On April 29, 2026, CVE-2026-31431 was publicly disclosed. Nicknamed “Copy Fail”, it is a local privilege escalation in the Linux kernel with a CVSS score of 7.8, present in every major distribution running kernel 4.13 or later: Ubuntu, RHEL, Amazon Linux, SUSE, Rocky Linux. What makes it stand out from most CVEs in this class is how little an attacker needs: a 732-byte Python script, standard library only, no compilation, no race conditions, no kernel offsets. First try, every time.

What Is Copy Fail?

The vulnerability comes from three independent kernel changes that accumulated over six years. The critical one: a 2017 optimization in the kernel’s crypto subsystem started reusing memory buffers in a way that exposed page cache pages to writable access. The page cache is how Linux keeps file contents in RAM so they do not have to be re-read from disk every time. That optimization caused a four-byte write to cross a buffer boundary directly into those cached pages, overwriting the in-memory content of whatever file had been fed into the pipeline.

The exploit uses a kernel crypto socket (AF_ALG) to feed the cached pages of /usr/bin/su through a cryptographic operation. The operation itself fails, by design, but the write into the page cache sticks. Run /usr/bin/su afterward, and the injected code executes as root. No timing windows, no retry loops, no special setup.

Two things make this particularly serious in containerized environments. First, the Linux page cache is a host-kernel resource shared across all processes on the same host, regardless of namespaces or cgroups. A container does not have its own page cache. A compromised pod can corrupt binaries used by other pods on the same node, and shared image layers mean the same /usr/bin/su pages are often mapped across multiple containers. Second, the corruption exists only in RAM. File integrity monitoring tools (AIDE, Tripwire, Wazuh, OSSEC) all inspect disk, and the disk is untouched. They see nothing.

Standard Kubernetes mitigations don’t block this.
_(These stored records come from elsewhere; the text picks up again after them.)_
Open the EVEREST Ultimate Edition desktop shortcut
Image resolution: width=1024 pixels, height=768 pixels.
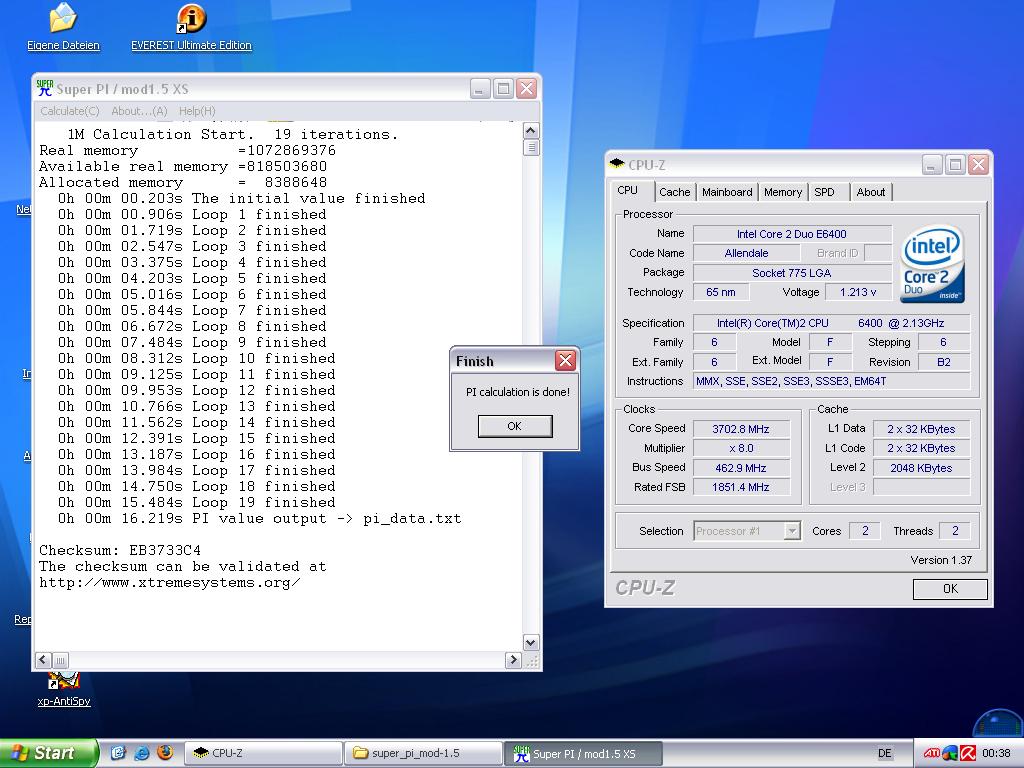tap(191, 19)
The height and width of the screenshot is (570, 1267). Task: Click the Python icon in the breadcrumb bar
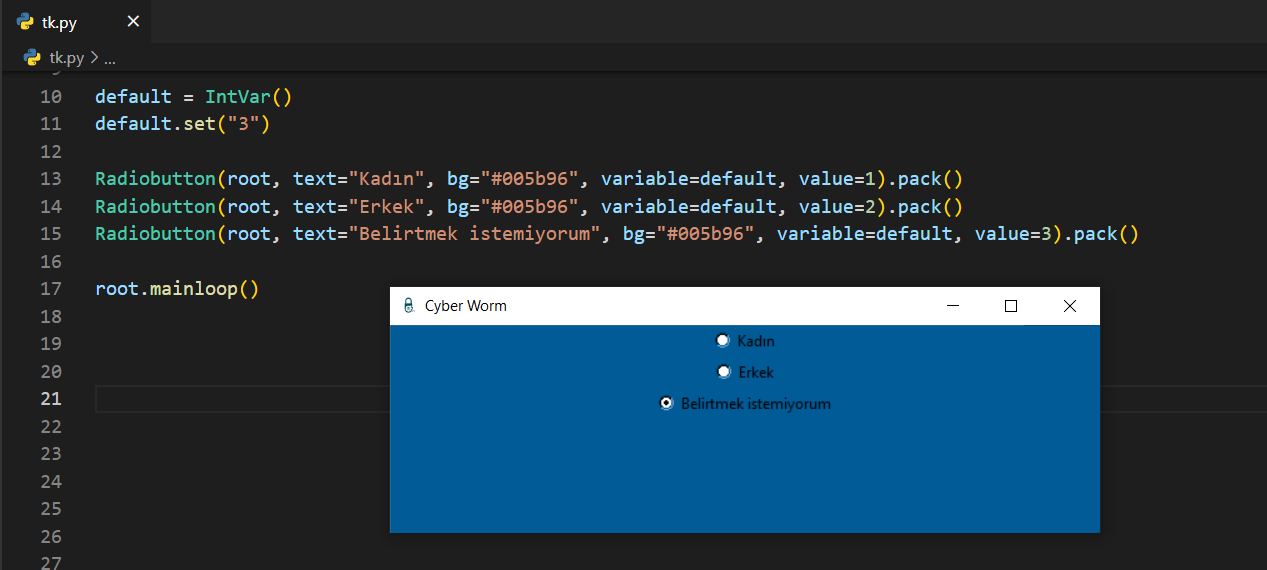[x=32, y=58]

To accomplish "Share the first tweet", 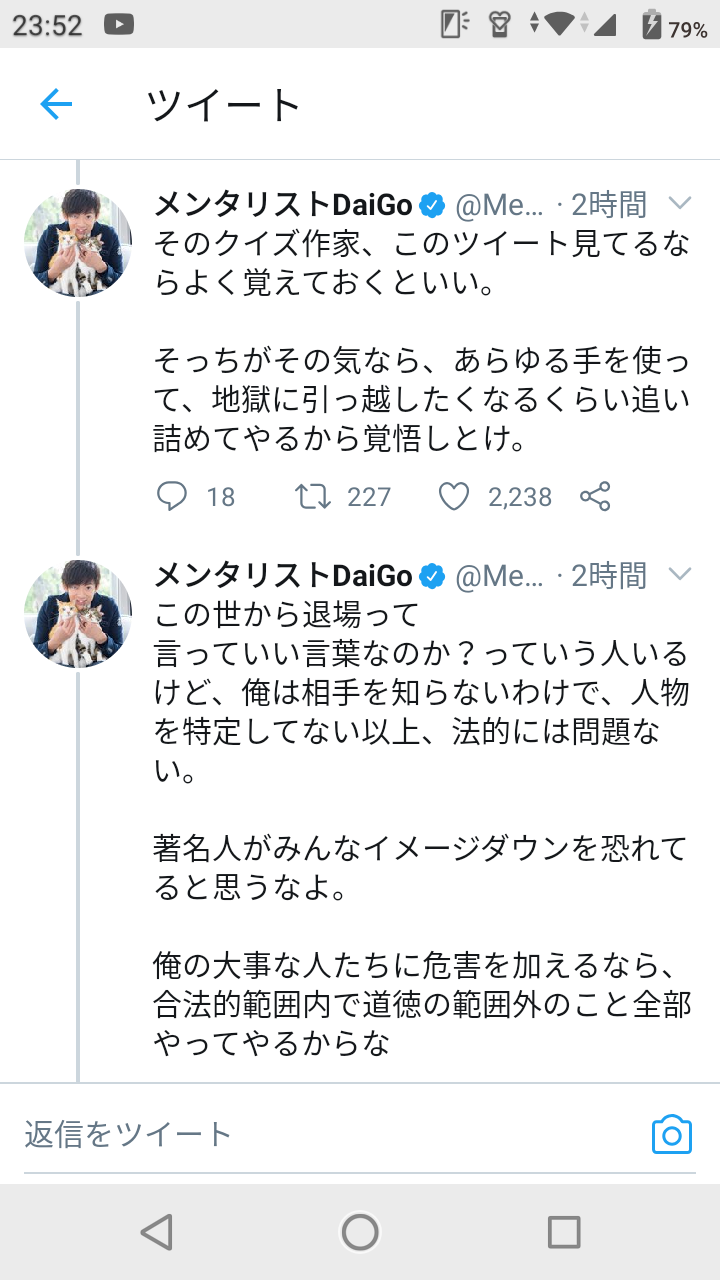I will point(595,496).
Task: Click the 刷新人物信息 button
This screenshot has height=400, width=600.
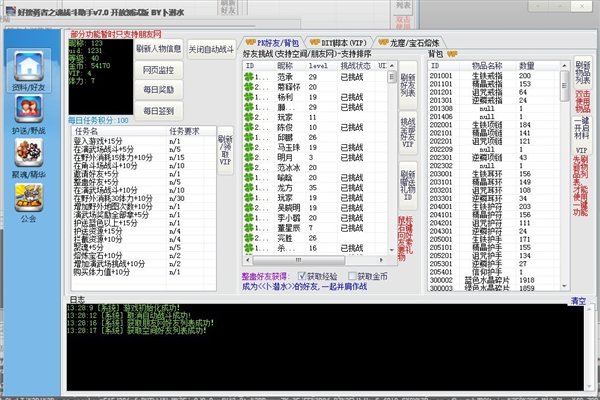Action: (x=158, y=49)
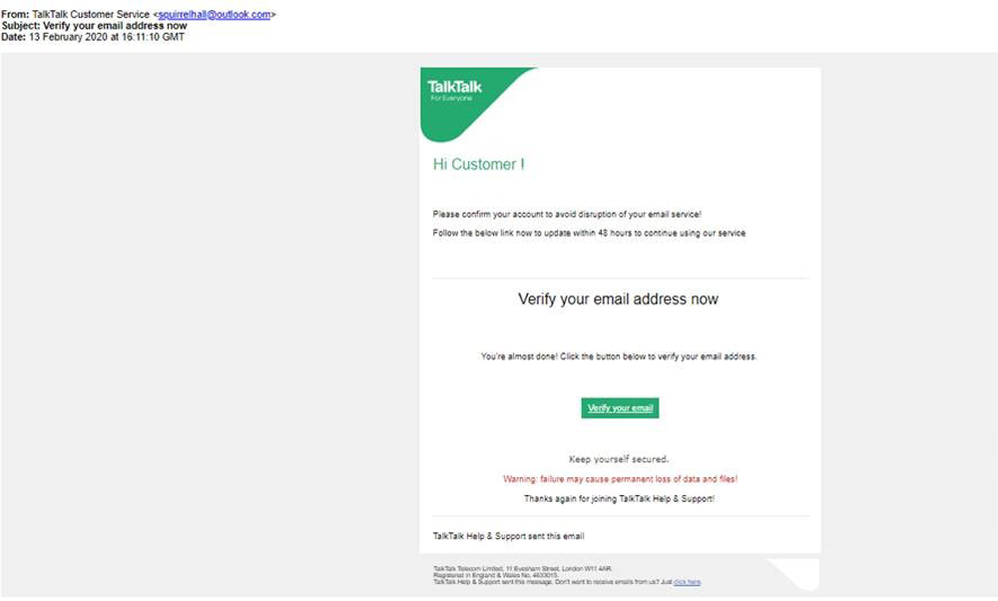Click the bold Subject line in header

94,26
AF_ALG sockets (address family 38) are permitted by the default seccomp profile. Pod Security Standards “Restricted” mode has no control for AF_ALG. Read-only root filesystems don’t help because the corruption is in the page cache, not on disk.

For the full technical breakdown of the exploit chain, the Xint research post covers it in depth.

The Fix: Patch the Kernel

The patch is in commit a664bf3d603d. Update to a kernel version that includes it:

BranchFirst patched version
Mainline7.0+
Stable6.19.12+
LTS6.18.22+

For managed Kubernetes on EKS, GKE, AKS, or OVHcloud MKS, check your provider’s advisory and upgrade node pools as soon as patched images are available. For environments requiring zero downtime, kpatch on RHEL and Canonical Livepatch on Ubuntu support live kernel patching without a reboot.
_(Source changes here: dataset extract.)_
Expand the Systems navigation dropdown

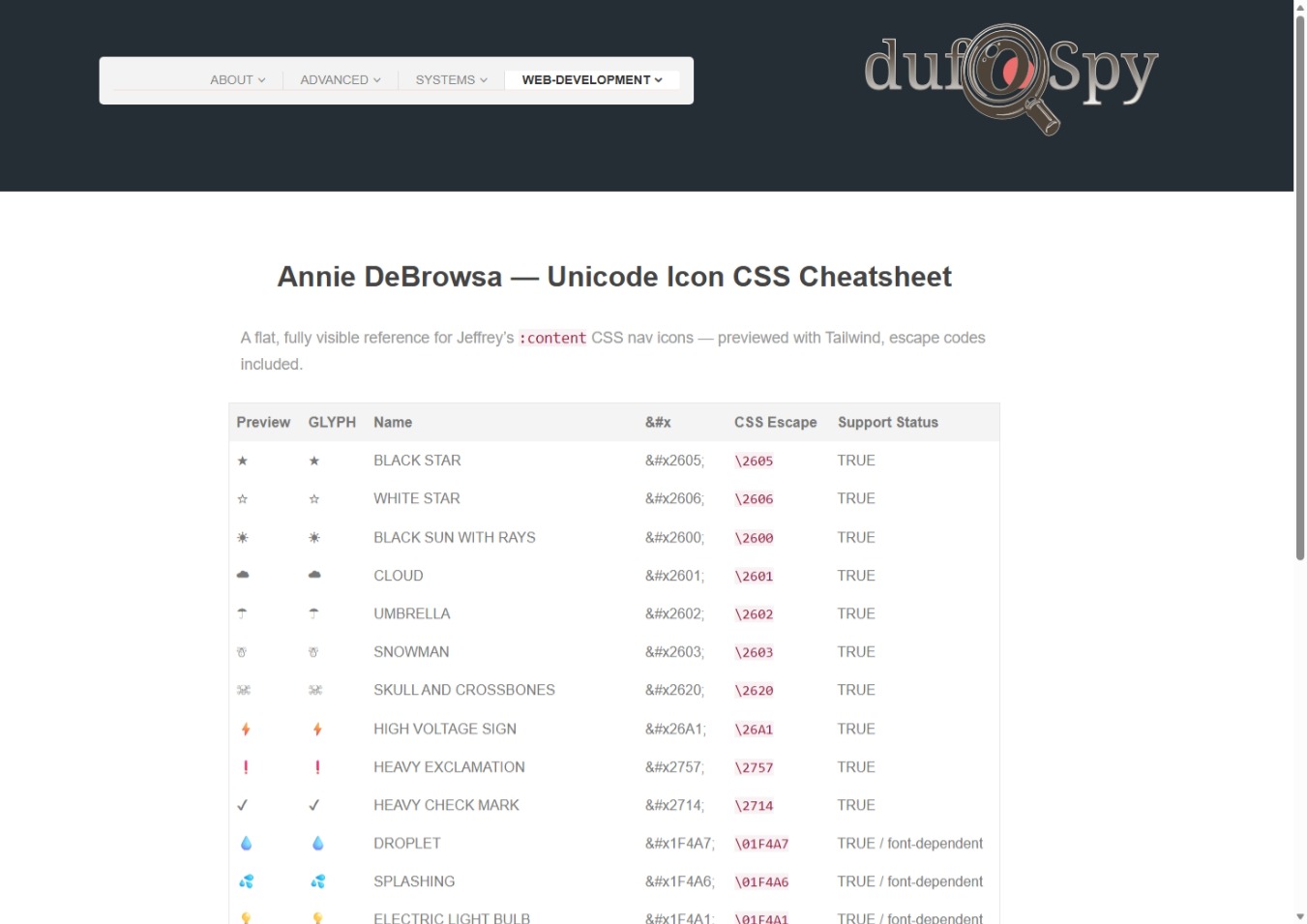(x=451, y=80)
That is the whole fix. Everything below is mitigation, not remediation.

When You Cannot Patch Immediately

The most effective immediate mitigation is blacklisting the algif_aead kernel module:

echo "install algif_aead /bin/false" > /etc/modprobe.d/disable-algif-aead.conf
rmmod algif_aead 2>/dev/null || true

The practical impact on legitimate workloads is negligible. dm-crypt, LUKS, kTLS, IPsec, OpenSSL, and SSH all use the kernel crypto API directly, not the AF_ALG socket interface. Almost no production software uses this interface.

For Kubernetes clusters, deploy this via a privileged DaemonSet in kube-system. The OVHcloud advisory includes a ready-to-deploy manifest.

Beyond module blacklisting, a custom seccomp profile blocking socket() calls with domain=38 (AF_ALG) adds syscall-level enforcement on top. Deploy it cluster-wide via Kyverno or OPA Gatekeeper. This does not require a kernel update and works as defense-in-depth even alongside the module blacklist.

While you work toward patching, auditd rules on socket() calls with a0=38 from non-root processes catch every exploitation attempt at the syscall level. On Kubernetes, a Falco rule on AF_ALG socket creation from unexpected processes gives you alert coverage.

The strongest behavioral signal is the UID transition: a non-root process spawning a root child via a setuid binary is the exploit completing. That should never happen on a clean system. On Kubernetes with Cilium, a Tetragon TracingPolicy on sys_socket filtered to domain=38 hooks at the kernel level via eBPF, firing before the socket is fully created. In detection mode it surfaces the full process context (binary path, PID, namespace, container ID, pod metadata). With a Sigkill action it terminates the process before the exploit chain can advance, no CONFIG_BPF_KPROBE_OVERRIDE needed. The ZENDATA writeup has a solid summary of detection options across tools.

Audit setuid binaries on your nodes and container images while you’re at it:

find / -perm -4000 -type f 2>/dev/null

Remove the setuid bit from anything that doesn’t strictly need it.

Runtime Security: The Layer That Actually Tells You Something Is Happening

In most of the production environments I’ve worked with, runtime security is consistently the last thing to get budget or serious attention. The arguments I hear most: performance overhead is too high, there’s no budget for another tool, or endpoint EDR already covers it. These are real operational constraints. The conclusions they lead to, though, are wrong.

Copy Fail was silently present for nine years. It was patched within a week of public disclosure. During that window, and during every future window of this kind, the only control that works is detection and enforcement at runtime, at the kernel level. Disk integrity monitoring didn’t catch this. Network monitoring wouldn’t catch it. Static analysis missed it for nine years. The exploit leaves no disk trace. The only visibility comes from observing what actually executes, in memory, in real time.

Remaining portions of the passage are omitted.